> Aim of the exercise
Retype exactly the lines from the line with "Click the blue verified badge icon" to the end of the data, keeping both boundary lines.

Collection entries
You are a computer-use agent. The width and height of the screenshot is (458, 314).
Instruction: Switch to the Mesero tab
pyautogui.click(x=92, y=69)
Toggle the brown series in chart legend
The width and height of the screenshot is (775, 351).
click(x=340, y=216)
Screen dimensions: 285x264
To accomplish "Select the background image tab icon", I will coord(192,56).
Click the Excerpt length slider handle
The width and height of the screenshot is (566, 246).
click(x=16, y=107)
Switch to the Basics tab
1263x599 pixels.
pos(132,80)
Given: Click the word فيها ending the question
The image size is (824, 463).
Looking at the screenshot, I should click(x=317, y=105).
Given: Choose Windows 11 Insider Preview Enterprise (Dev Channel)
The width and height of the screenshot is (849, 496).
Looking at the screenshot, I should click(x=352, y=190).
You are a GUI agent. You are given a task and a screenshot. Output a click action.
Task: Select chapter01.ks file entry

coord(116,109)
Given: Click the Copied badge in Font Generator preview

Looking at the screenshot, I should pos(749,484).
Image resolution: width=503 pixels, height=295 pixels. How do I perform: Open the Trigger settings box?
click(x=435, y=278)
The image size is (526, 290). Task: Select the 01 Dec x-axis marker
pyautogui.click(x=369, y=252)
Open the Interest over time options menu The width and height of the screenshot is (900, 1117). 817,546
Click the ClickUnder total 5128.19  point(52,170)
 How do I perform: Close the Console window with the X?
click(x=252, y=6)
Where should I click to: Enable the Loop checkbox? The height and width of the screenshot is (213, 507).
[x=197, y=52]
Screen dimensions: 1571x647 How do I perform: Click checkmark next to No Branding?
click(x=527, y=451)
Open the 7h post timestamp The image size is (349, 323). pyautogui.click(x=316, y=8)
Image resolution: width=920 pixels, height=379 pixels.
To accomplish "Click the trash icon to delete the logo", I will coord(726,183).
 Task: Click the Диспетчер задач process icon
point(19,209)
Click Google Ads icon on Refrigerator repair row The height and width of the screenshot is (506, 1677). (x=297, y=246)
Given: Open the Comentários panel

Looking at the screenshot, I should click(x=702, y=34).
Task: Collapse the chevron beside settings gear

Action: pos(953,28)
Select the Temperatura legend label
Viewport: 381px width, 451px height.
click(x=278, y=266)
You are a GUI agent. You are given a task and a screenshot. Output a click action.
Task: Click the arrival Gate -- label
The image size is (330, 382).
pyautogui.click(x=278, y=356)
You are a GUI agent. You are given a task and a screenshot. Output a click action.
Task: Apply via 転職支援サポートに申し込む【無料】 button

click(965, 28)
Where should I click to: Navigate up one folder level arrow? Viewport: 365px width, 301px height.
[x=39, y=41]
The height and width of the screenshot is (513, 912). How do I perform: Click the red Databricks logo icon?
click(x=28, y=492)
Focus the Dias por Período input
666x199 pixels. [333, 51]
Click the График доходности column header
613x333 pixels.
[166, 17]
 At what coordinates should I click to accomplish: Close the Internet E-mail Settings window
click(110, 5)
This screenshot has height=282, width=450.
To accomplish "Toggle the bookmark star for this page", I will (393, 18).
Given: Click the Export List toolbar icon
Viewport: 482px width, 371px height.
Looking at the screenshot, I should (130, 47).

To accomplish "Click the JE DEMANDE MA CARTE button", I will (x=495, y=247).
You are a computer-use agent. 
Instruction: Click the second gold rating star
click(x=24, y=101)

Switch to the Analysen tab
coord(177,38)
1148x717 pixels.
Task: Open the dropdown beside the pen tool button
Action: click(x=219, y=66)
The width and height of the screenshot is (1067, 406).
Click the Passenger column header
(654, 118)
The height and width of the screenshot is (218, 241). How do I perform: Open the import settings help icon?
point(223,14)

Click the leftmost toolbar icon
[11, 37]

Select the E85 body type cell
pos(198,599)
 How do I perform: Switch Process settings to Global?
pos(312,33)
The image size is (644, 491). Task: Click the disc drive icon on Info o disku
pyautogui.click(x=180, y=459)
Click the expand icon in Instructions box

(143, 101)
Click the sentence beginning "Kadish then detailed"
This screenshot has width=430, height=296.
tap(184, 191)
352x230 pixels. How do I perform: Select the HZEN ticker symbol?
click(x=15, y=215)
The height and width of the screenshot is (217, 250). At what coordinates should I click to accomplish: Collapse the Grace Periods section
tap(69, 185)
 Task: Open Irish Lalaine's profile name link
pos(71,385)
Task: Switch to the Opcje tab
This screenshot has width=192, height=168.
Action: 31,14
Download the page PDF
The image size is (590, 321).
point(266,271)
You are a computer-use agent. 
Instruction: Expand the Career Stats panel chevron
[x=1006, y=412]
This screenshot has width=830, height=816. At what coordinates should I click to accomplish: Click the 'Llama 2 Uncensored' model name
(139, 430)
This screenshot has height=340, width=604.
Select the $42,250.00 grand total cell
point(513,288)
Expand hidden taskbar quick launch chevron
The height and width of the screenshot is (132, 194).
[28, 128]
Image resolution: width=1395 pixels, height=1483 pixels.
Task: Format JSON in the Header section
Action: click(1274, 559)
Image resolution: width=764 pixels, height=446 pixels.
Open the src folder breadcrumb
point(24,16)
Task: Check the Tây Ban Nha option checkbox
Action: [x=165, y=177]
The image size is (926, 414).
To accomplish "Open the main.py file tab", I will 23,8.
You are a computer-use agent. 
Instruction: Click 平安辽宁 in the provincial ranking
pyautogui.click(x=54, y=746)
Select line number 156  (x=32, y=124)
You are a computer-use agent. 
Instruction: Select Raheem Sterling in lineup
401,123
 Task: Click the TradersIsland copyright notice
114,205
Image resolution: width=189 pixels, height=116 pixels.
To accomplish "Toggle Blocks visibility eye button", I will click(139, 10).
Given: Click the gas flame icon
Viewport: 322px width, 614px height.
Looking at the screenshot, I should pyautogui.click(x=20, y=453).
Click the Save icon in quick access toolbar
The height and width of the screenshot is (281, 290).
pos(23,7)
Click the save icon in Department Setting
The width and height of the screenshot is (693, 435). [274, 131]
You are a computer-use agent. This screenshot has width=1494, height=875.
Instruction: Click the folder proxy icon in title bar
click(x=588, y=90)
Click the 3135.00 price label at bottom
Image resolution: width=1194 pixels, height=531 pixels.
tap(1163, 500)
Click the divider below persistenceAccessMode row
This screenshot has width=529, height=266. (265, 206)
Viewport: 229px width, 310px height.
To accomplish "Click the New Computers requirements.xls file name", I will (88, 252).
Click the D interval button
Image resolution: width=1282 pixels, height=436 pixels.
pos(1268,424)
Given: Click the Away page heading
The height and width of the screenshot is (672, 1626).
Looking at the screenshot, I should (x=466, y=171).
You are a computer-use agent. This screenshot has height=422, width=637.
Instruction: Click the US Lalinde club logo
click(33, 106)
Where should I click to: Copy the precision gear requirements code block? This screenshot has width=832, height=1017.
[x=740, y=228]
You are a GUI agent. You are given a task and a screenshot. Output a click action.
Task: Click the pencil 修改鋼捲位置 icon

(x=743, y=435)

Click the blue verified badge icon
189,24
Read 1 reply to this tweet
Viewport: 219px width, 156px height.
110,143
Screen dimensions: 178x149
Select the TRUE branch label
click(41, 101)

> Response area
Click the blue verified badge icon
189,24
Read 1 reply to this tweet
Viewport: 219px width, 156px height.
110,143
Screen dimensions: 178x149
Select the TRUE branch label
click(41, 101)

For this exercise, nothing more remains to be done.